*What to do:* Look through the data below for the line with "The height and width of the screenshot is (929, 1364)." and the line with "Task: Tap the test album document thumbnail", then output those two and all lines in between, exactly as written.
--
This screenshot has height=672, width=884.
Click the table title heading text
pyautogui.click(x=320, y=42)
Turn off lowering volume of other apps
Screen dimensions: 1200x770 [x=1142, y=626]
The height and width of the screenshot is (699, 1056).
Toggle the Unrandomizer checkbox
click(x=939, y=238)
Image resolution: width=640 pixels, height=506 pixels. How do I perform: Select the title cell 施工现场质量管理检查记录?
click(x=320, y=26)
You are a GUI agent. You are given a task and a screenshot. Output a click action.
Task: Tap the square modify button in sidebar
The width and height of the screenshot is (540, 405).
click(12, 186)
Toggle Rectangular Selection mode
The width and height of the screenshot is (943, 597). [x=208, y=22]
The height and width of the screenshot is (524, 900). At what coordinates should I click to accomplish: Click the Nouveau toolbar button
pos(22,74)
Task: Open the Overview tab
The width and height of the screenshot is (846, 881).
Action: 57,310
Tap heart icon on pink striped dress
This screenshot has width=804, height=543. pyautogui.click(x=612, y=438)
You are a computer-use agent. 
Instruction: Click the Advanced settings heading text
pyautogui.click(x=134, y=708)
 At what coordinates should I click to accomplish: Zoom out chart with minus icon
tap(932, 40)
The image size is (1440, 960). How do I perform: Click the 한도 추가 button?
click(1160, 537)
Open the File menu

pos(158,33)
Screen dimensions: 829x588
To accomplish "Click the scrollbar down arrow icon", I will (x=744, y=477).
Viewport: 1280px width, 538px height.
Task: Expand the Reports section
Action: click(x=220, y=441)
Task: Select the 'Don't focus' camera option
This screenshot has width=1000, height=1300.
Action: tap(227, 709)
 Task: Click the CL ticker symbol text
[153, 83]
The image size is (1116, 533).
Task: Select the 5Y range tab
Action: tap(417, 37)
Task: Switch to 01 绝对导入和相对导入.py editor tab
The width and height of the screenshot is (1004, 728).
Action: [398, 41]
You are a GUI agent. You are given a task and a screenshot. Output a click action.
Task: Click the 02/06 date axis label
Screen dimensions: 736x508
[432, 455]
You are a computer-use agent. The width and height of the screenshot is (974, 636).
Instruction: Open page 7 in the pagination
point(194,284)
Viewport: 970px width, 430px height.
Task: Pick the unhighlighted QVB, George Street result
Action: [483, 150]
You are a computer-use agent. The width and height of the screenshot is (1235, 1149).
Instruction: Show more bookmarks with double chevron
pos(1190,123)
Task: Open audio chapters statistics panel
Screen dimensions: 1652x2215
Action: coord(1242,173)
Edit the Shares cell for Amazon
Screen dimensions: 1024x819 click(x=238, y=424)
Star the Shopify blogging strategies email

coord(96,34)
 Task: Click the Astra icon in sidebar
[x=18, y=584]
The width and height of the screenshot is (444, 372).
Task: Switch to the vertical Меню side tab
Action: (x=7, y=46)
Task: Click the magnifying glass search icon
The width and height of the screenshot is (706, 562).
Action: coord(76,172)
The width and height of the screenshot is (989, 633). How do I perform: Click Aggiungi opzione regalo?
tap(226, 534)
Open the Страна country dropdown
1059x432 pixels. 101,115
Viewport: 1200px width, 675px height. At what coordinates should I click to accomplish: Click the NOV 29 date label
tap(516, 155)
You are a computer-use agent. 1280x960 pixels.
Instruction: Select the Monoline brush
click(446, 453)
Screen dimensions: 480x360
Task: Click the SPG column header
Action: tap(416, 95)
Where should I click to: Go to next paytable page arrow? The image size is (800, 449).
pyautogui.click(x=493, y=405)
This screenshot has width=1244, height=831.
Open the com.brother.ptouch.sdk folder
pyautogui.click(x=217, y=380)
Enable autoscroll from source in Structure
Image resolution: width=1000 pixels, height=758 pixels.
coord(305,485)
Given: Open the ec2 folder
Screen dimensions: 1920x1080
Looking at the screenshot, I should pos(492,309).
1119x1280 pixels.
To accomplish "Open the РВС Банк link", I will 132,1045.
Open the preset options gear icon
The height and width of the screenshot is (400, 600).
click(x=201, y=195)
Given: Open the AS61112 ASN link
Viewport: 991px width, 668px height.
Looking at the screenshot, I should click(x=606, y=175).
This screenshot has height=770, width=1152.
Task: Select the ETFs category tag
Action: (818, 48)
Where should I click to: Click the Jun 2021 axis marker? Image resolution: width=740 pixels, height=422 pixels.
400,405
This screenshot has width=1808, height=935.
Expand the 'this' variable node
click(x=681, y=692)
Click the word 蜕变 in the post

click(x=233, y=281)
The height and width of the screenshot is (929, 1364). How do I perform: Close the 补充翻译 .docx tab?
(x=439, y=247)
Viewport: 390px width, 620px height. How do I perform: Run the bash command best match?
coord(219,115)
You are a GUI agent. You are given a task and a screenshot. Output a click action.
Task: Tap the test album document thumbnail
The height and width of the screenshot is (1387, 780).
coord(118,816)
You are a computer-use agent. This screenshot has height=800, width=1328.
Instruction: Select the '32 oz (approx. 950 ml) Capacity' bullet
--
*Solution for this exercise:*
The height and width of the screenshot is (929, 1364). How do I perform: Close the 补充翻译 .docx tab?
(x=439, y=247)
Viewport: 390px width, 620px height. How do I perform: Run the bash command best match?
coord(219,115)
You are a GUI agent. You are given a task and a screenshot. Output a click action.
Task: Tap the test album document thumbnail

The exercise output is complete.